A first obvious way is to reuse the previous function and to reverse the string before to search it. In case the string is found in the result the position of the first and last characters are just reversed too.
An other way is to iterate on the string to search in the reverse order, let choose that way.
Searching from right to left or from left to right.

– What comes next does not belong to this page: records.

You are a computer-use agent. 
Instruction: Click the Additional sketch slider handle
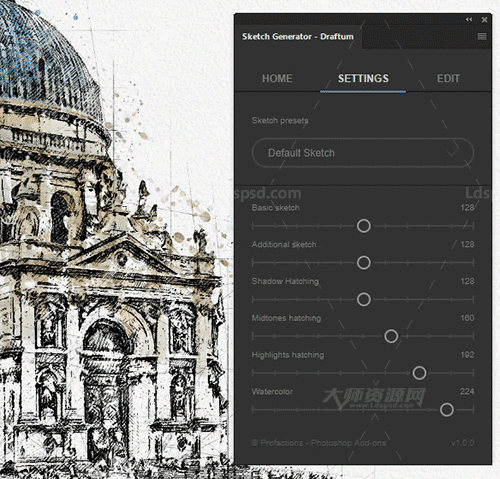(x=363, y=262)
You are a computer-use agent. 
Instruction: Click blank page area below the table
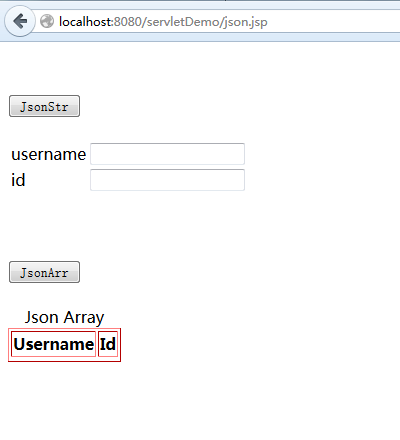pyautogui.click(x=200, y=400)
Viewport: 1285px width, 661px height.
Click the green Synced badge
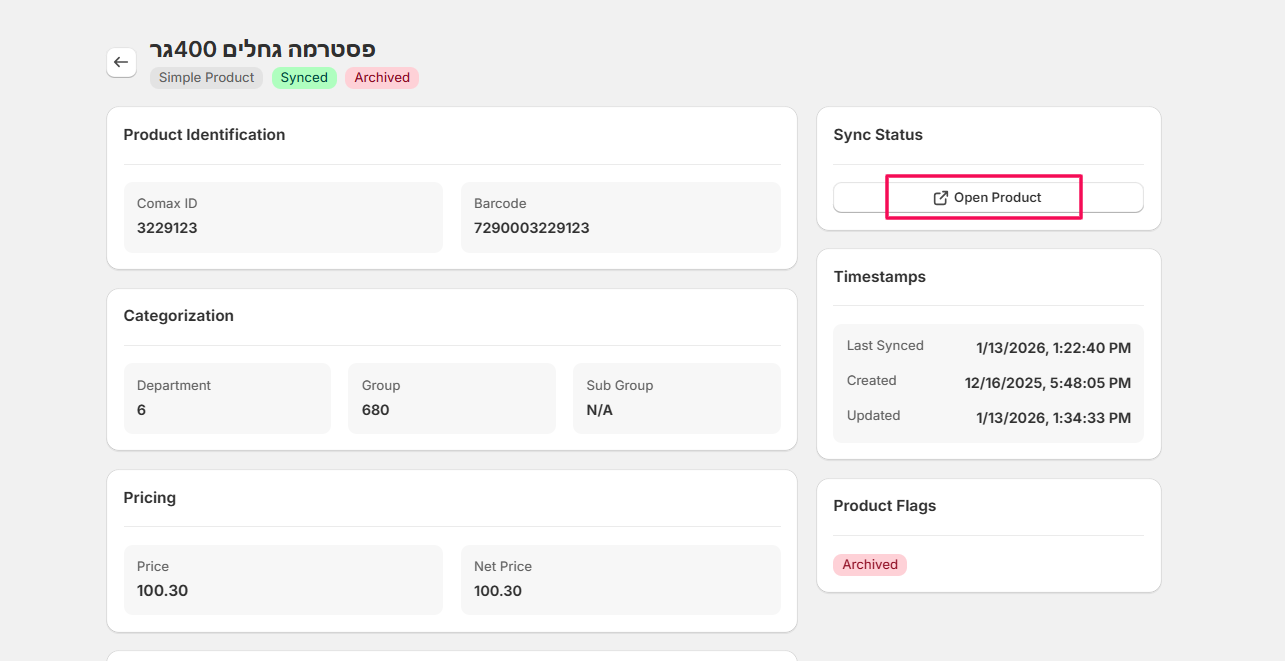(304, 78)
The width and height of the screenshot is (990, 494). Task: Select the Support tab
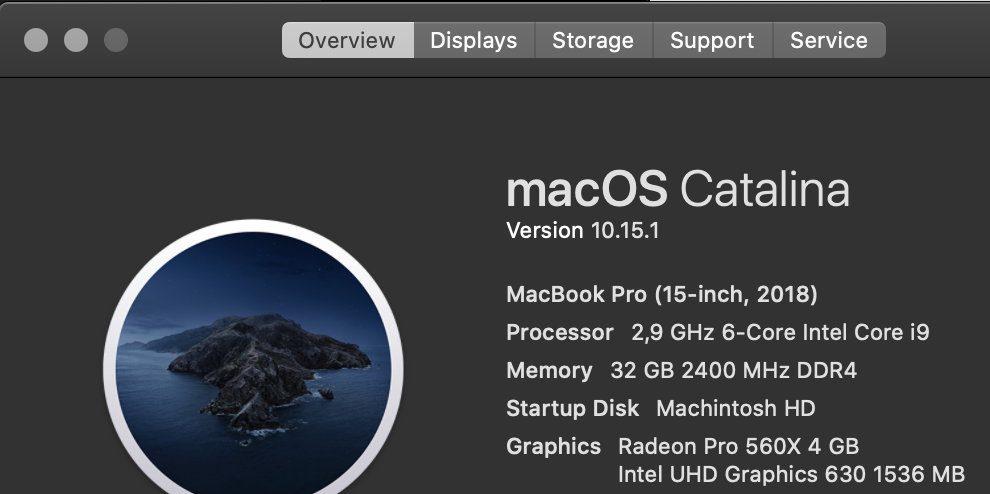point(713,40)
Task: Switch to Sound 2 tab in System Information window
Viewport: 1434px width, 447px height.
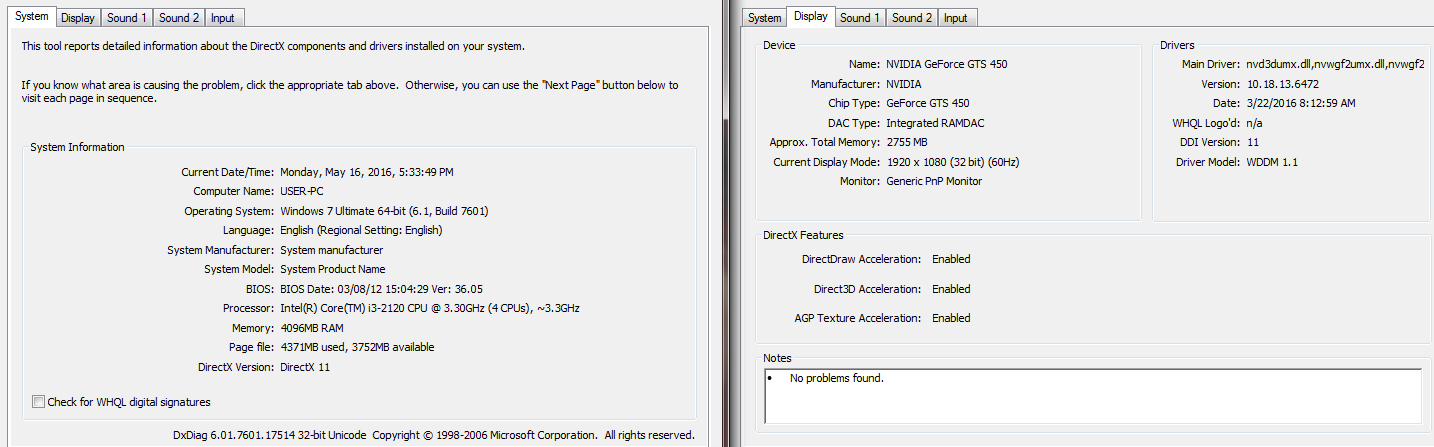Action: pyautogui.click(x=179, y=18)
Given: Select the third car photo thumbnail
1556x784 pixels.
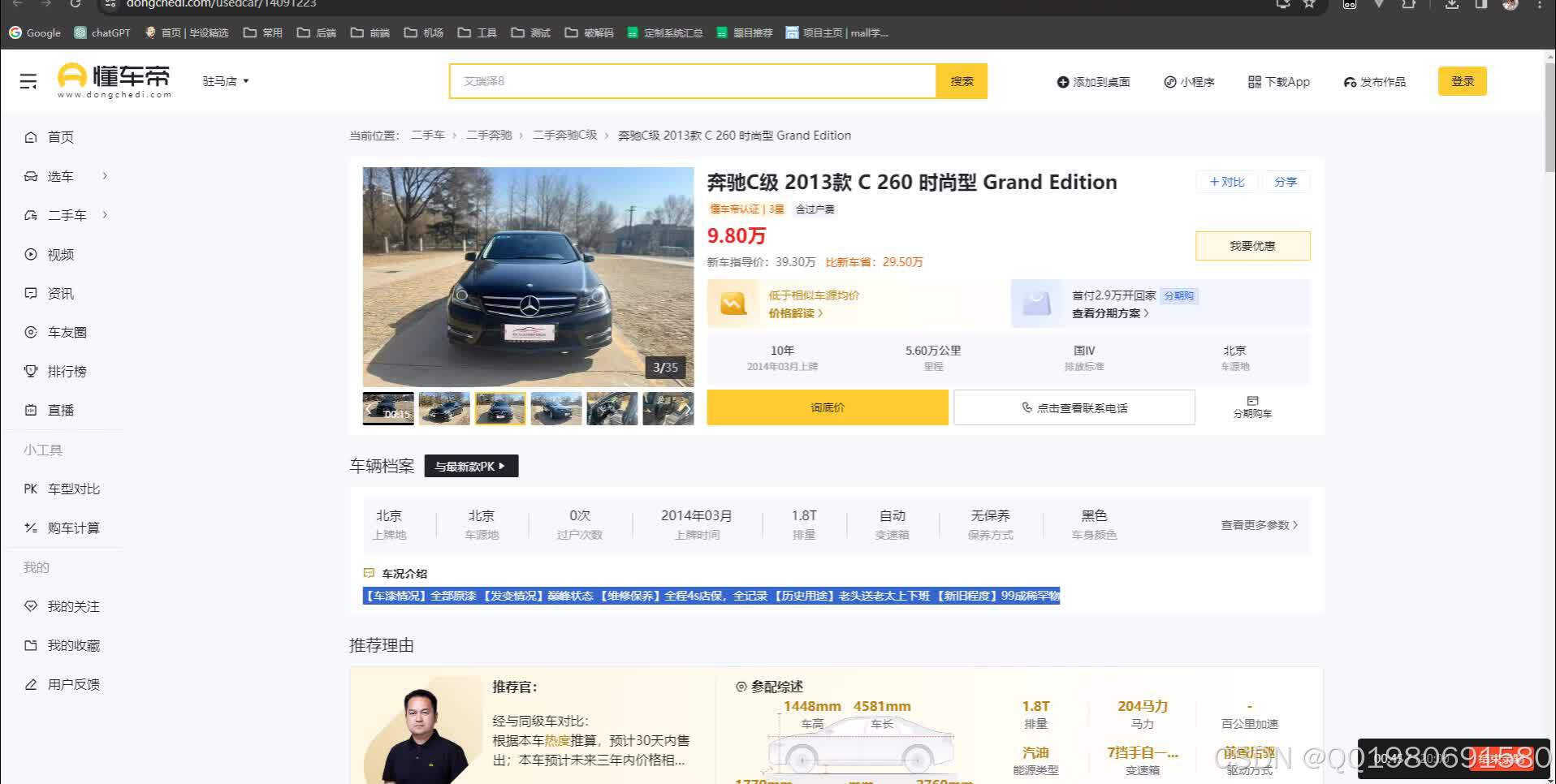Looking at the screenshot, I should 500,408.
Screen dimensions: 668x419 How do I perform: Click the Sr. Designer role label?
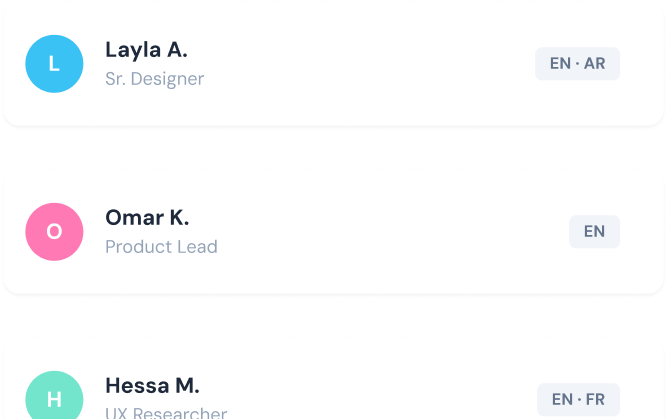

To indicate the direction the parameter wstep is added and values 1 for left to right, else -1. The definition can be :
/* manual strlen, you want to define all string functions */
int strLen(char * s)
{
char * p = s;
while (*p)
p += 1;
return p - s;
}
int search_horiz(char * matrix, char * word, int wstep)
{
int i;
int wbegin = (wstep == 1) ? 0 : strLen(word) - 1;
int wend = (wstep == 1) ? strLen(word) - 1 : 0;
for (i = 0; i != ROW*COLUMN; ++i) {
int j = i;
int k = wbegin;
while (word[k] == matrix[j]) {
if (k == wend)
return (wstep == 1) ? i * 1000 + j : j * 1000 + i;
k += wstep;
if (++j == ROW*COLUMN)
j = 0;
}
}
return -1;
}
Compilation and execution with that main :
int main()
{
printf("%d\n", search_horiz((char *) Matrix, "cde", 1));
printf("%d\n", search_horiz((char *) Matrix, "edc", -1));
printf("%d\n", search_horiz((char *) Matrix, "noa", 1));
printf("%d\n", search_horiz((char *) Matrix, "aon", -1));
printf("%d\n", search_horiz((char *) Matrix, "cdf", 1));
printf("%d\n", search_horiz((char *) Matrix, "fdc", -1));
return 0;
}
pi#raspberrypi:/tmp $ gcc -g -Wall m.c
pi#raspberrypi:/tmp $ ./a.out
2004
4002
13000
13
-1
-1
pi#raspberrypi:/tmp $
Searching from top to bottom.
When we search from left to right we compare the characters from to string with the consecutive characters in the matrix (step is 1), more the roll back.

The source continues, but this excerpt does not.